**Stored data entries:**
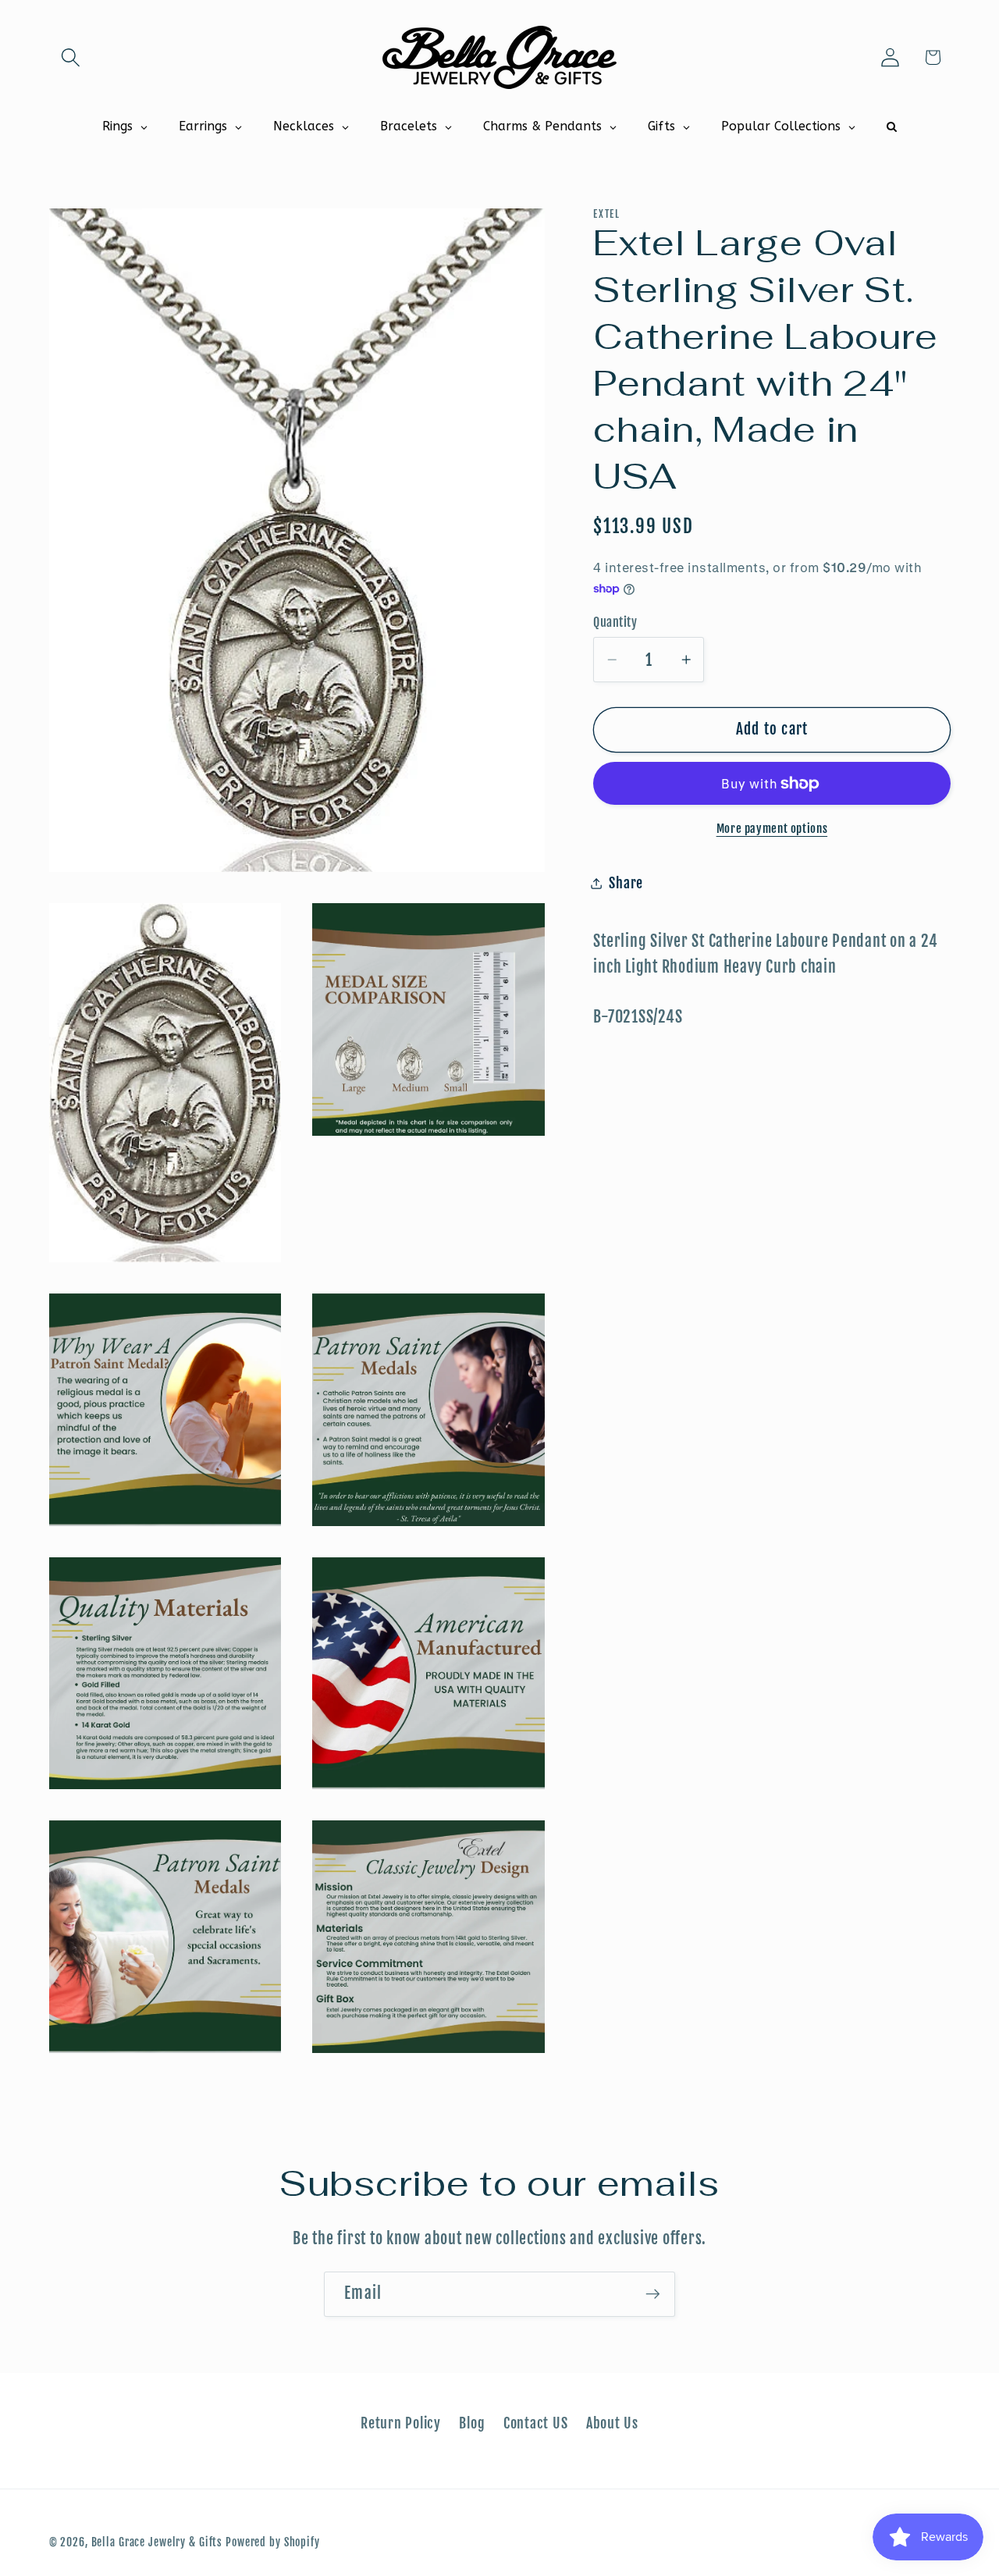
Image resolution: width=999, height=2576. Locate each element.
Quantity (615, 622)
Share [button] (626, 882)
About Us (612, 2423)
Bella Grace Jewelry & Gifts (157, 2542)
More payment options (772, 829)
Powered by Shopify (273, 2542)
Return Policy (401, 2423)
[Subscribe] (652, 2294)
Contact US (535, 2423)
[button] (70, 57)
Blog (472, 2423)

**What to work on:** The entries above need to be repeated in full, word for word. Skip the images.

**Answer for the task:**
Image resolution: width=999, height=2576. Locate each element.
Quantity (615, 622)
Share [button] (626, 882)
About Us (612, 2423)
Bella Grace Jewelry & Gifts (157, 2542)
More payment options (772, 829)
Powered by Shopify (273, 2542)
Return Policy (401, 2423)
[Subscribe] (652, 2294)
Contact US (535, 2423)
[button] (70, 57)
Blog (472, 2423)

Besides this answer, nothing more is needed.